▶ **Tarea asignada 1**
Responde según el texto:
(a) ¿En qué lugar se citan quien narra e Isabel Barragán?
(b) ¿Qué imagen tiene el tapabocas de Isabel Barragán?
(c) ¿Con qué fibras está tejido el bolso de Isabel Barragán?
▶ **Tarea asignada 2**
Transcribe del texto el fragmento que comienza en "Mi amiga Isabel" y termina en "le encaja perfecto.".

▶ **Texto de estudio**
__________________________________________________

Mi amiga Isabel Barragán floreció con la pandemia. Llevábamos un año sin vernos las carnitas y los huesitos. Está bellísima, con una sensualidad que le brota por los poros. Nos citamos en un centro comercial. Me abstengo de describir su atuendo para evitar descalabros fetichistas. Eso sí, el tapabocas tiene la lengua de los Rolling Stones y le encaja perfecto.
El encierro me cambió la vida, proclama. La cuarentena y este libro. De su bolso, tejido a mano con fibras de cumare, saca El país de las emociones tristes, de Mauricio García Villegas (Ariel, edición diciembre 2020). Ese man es amigo mío, exclamo con satisfacción. Primero la rosa, después las espinas, me pulla sin razón ni motivo. Es un trabajo muy singular. Habla de muchas cosas, diversas e interesantes. ¿Es un ensayo, cierto?, pregunto. Ensayo no es palabra, contesta. ¡Un ensayazo!

__________________________________________________

▶ **Entradas proporcionadas**

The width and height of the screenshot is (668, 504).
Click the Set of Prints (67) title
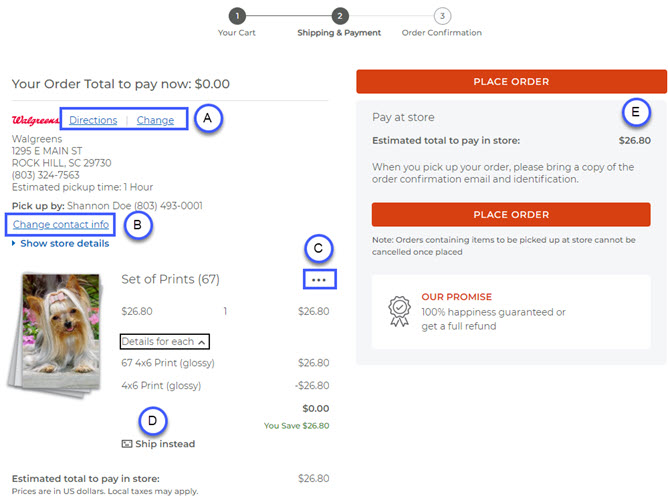click(170, 279)
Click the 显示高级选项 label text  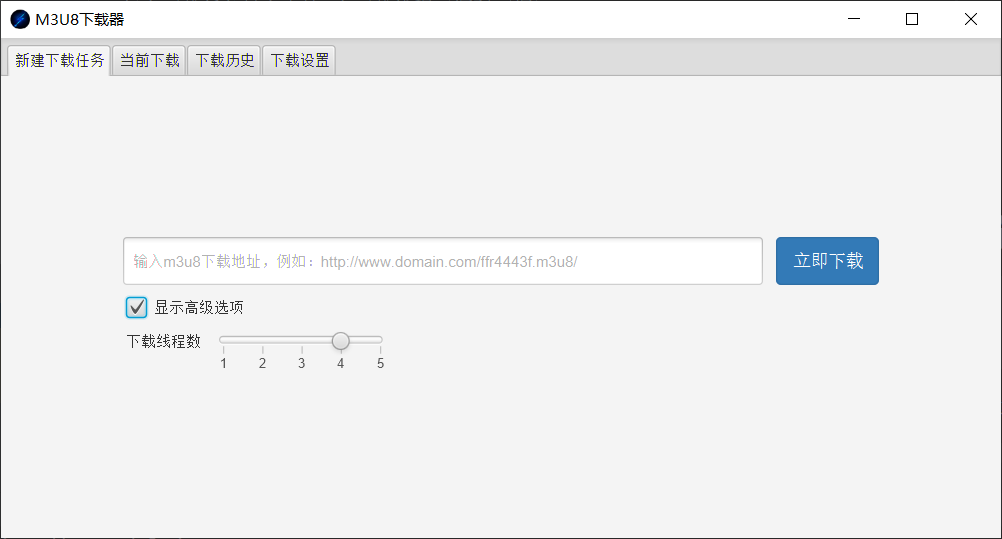pyautogui.click(x=198, y=307)
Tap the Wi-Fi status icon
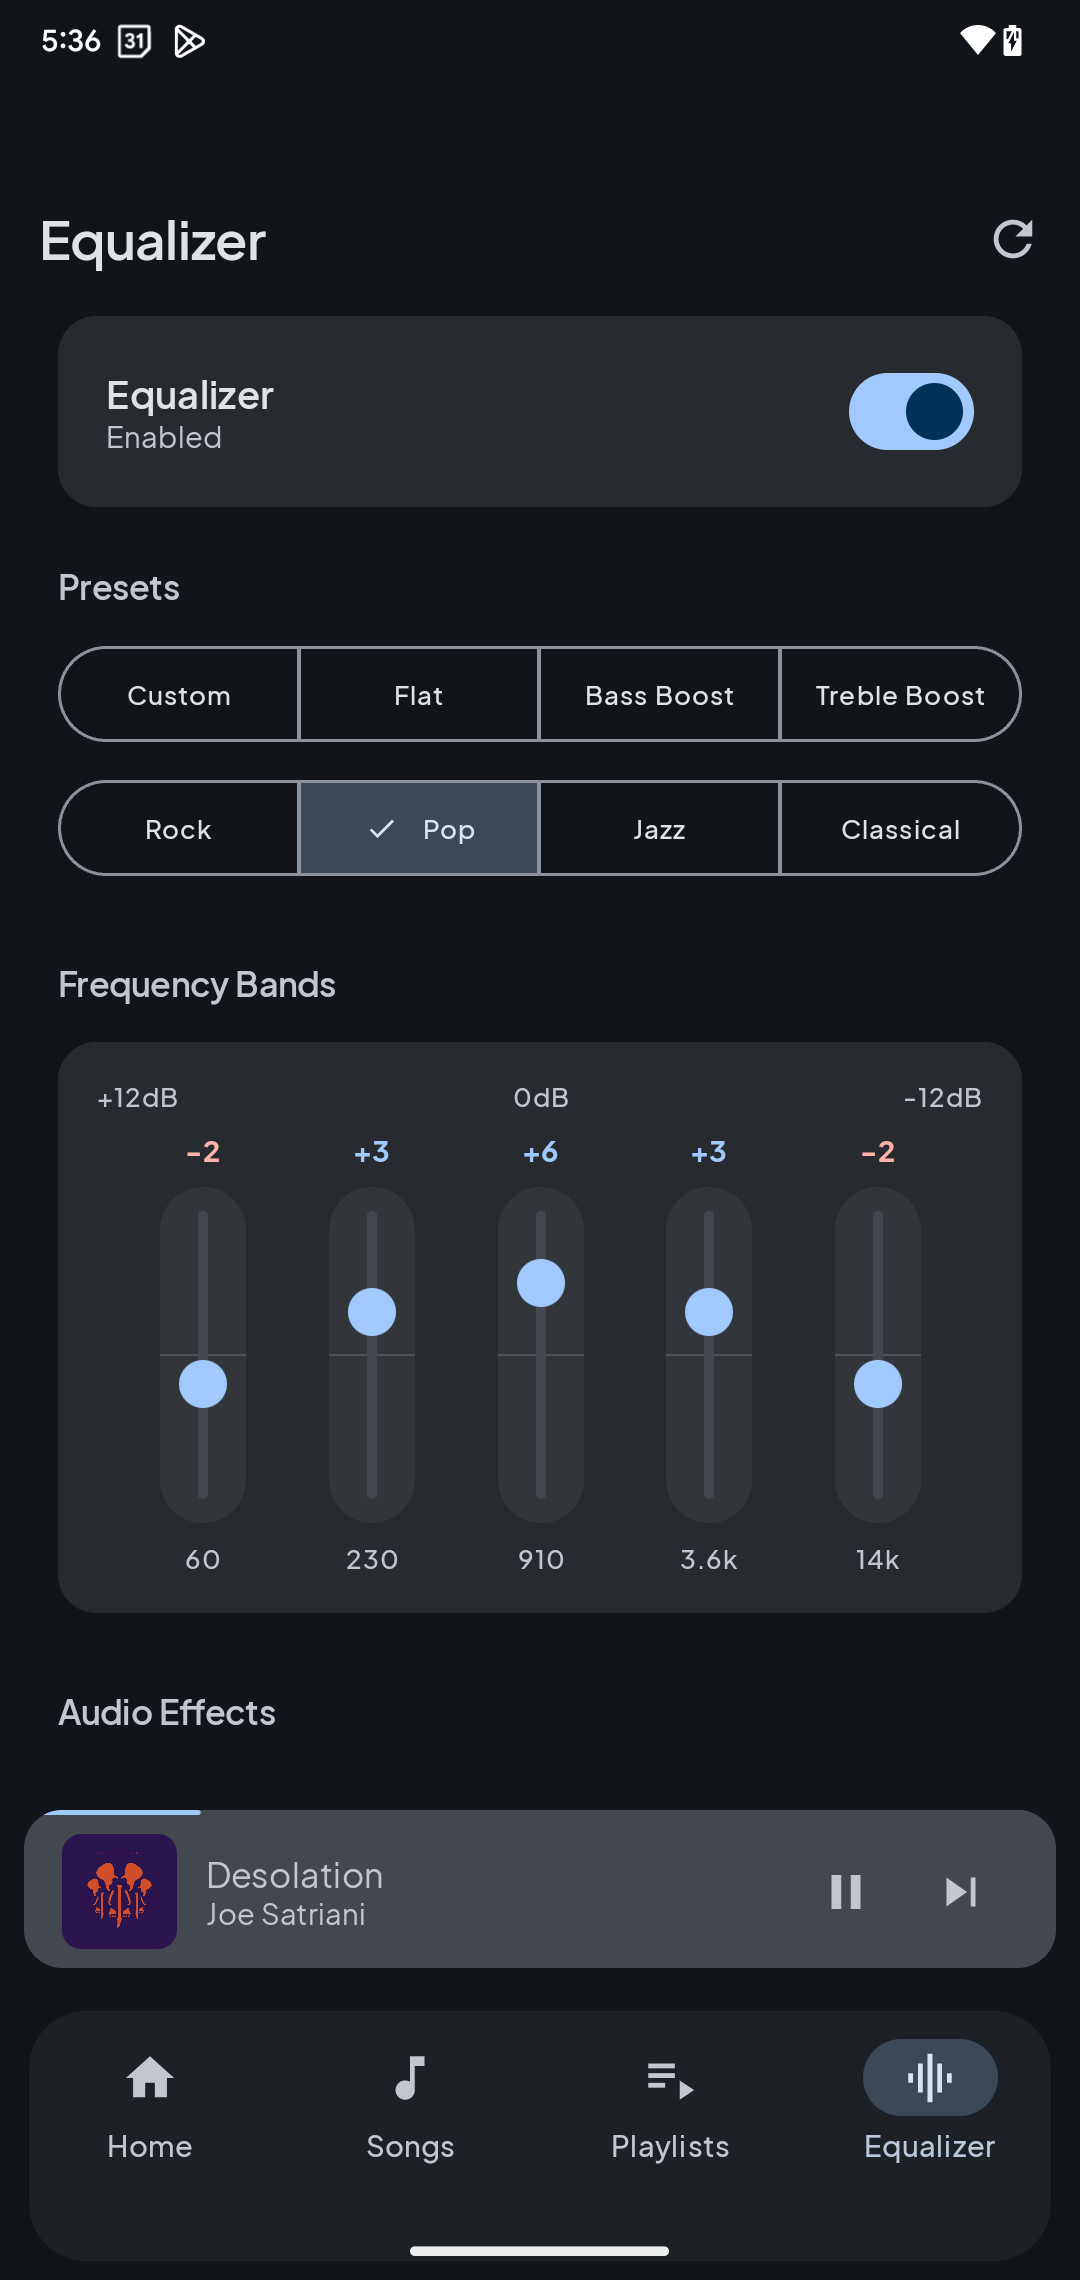 [x=978, y=41]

__________________________________________________

▶ **Espacio de respuesta 1**
(a) En un centro comercial.
(b) La lengua de los Rolling Stones.
(c) Con fibras de cumare.

▶ **Espacio de respuesta 2**
Mi amiga Isabel Barragán floreció con la pandemia. Llevábamos un año sin vernos las carnitas y los huesitos. Está bellísima, con una sensualidad que le brota por los poros. Nos citamos en un centro comercial. Me abstengo de describir su atuendo para evitar descalabros fetichistas. Eso sí, el tapabocas tiene la lengua de los Rolling Stones y le encaja perfecto.